• [WAT TE DOEN] Typ uit de gegevens hieronder letterlijk de regels over, beginnend bij de regel met "You are a GUI" en eindigend bij de regel met "pos(239,269)", beide inbegrepen. Laat de afbeeldingen in je antwoord weg.

• [FRAGMENTEN UIT GEGEVENS]
########################################
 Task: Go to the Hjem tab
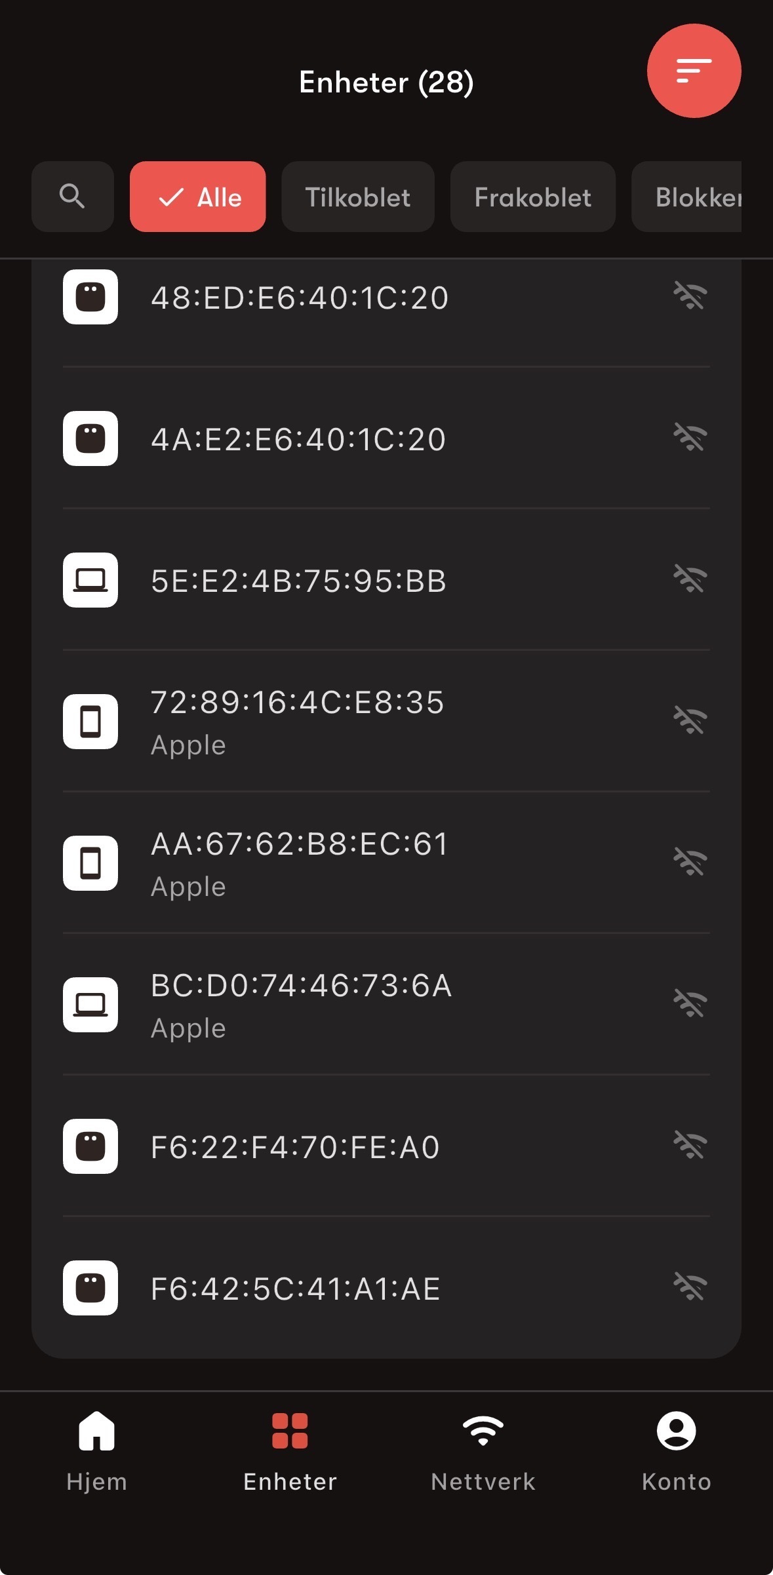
########################################
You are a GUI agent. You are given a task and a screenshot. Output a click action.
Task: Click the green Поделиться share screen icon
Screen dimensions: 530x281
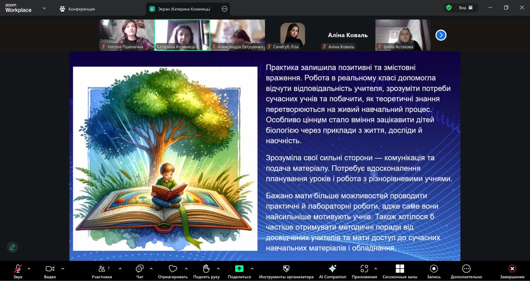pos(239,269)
########################################
• [UITWERKING OPDRACHT]
You are a GUI agent. You are given a task and a screenshot. Output a click action.
Task: Click the green Поделиться share screen icon
Screen dimensions: 530x281
pos(239,269)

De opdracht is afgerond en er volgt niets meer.